GIVEN TASK – Reproduce the listing below verbatim, line for line, without any alteration.

DATASET RECORDS –
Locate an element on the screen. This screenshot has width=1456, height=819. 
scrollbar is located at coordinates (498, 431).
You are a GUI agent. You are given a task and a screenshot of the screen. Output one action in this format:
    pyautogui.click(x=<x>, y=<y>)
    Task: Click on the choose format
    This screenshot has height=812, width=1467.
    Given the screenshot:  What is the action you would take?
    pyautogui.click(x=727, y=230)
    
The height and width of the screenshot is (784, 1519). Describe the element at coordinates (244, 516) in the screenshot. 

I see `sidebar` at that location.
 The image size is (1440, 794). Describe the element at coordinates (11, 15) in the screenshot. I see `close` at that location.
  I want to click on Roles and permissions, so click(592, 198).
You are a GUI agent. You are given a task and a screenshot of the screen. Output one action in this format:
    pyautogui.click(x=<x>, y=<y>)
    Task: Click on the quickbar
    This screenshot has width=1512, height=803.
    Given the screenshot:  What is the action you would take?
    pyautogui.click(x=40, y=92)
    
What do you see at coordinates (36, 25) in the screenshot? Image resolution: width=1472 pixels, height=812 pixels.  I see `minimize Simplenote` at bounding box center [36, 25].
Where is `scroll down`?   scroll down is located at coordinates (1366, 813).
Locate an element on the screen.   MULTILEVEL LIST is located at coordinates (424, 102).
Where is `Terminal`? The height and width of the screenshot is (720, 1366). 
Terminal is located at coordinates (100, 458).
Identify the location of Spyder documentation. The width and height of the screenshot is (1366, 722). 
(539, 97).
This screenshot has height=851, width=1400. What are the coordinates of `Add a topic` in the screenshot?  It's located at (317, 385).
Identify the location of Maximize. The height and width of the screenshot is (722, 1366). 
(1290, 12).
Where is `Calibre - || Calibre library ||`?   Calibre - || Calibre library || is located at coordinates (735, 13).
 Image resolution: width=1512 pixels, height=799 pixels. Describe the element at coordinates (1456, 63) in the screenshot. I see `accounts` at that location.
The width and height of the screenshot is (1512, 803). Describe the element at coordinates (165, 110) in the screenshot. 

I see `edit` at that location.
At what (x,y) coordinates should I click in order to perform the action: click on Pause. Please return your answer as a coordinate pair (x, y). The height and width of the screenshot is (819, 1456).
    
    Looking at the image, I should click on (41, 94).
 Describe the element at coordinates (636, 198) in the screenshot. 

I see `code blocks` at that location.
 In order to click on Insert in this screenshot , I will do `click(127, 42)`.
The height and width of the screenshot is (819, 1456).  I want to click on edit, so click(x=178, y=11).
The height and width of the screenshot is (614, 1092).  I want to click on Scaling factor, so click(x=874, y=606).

RESPONSE TO THIS TASK –
Locate an element on the screen. This screenshot has width=1456, height=819. 
scrollbar is located at coordinates (498, 431).
You are a GUI agent. You are given a task and a screenshot of the screen. Output one action in this format:
    pyautogui.click(x=<x>, y=<y>)
    Task: Click on the choose format
    This screenshot has height=812, width=1467.
    Given the screenshot:  What is the action you would take?
    pyautogui.click(x=727, y=230)
    
The height and width of the screenshot is (784, 1519). Describe the element at coordinates (244, 516) in the screenshot. 

I see `sidebar` at that location.
 The image size is (1440, 794). Describe the element at coordinates (11, 15) in the screenshot. I see `close` at that location.
  I want to click on Roles and permissions, so click(592, 198).
You are a GUI agent. You are given a task and a screenshot of the screen. Output one action in this format:
    pyautogui.click(x=<x>, y=<y>)
    Task: Click on the quickbar
    This screenshot has width=1512, height=803.
    Given the screenshot:  What is the action you would take?
    pyautogui.click(x=40, y=92)
    
What do you see at coordinates (36, 25) in the screenshot? Image resolution: width=1472 pixels, height=812 pixels.  I see `minimize Simplenote` at bounding box center [36, 25].
Where is `scroll down`?   scroll down is located at coordinates (1366, 813).
Locate an element on the screen.   MULTILEVEL LIST is located at coordinates (424, 102).
Where is `Terminal`? The height and width of the screenshot is (720, 1366). 
Terminal is located at coordinates (100, 458).
Identify the location of Spyder documentation. The width and height of the screenshot is (1366, 722). 
(539, 97).
This screenshot has height=851, width=1400. What are the coordinates of `Add a topic` in the screenshot?  It's located at (317, 385).
Identify the location of Maximize. The height and width of the screenshot is (722, 1366). 
(1290, 12).
Where is `Calibre - || Calibre library ||`?   Calibre - || Calibre library || is located at coordinates (735, 13).
 Image resolution: width=1512 pixels, height=799 pixels. Describe the element at coordinates (1456, 63) in the screenshot. I see `accounts` at that location.
The width and height of the screenshot is (1512, 803). Describe the element at coordinates (165, 110) in the screenshot. 

I see `edit` at that location.
At what (x,y) coordinates should I click in order to perform the action: click on Pause. Please return your answer as a coordinate pair (x, y). The height and width of the screenshot is (819, 1456).
    
    Looking at the image, I should click on (41, 94).
 Describe the element at coordinates (636, 198) in the screenshot. 

I see `code blocks` at that location.
 In order to click on Insert in this screenshot , I will do `click(127, 42)`.
The height and width of the screenshot is (819, 1456).  I want to click on edit, so click(x=178, y=11).
The height and width of the screenshot is (614, 1092).  I want to click on Scaling factor, so click(x=874, y=606).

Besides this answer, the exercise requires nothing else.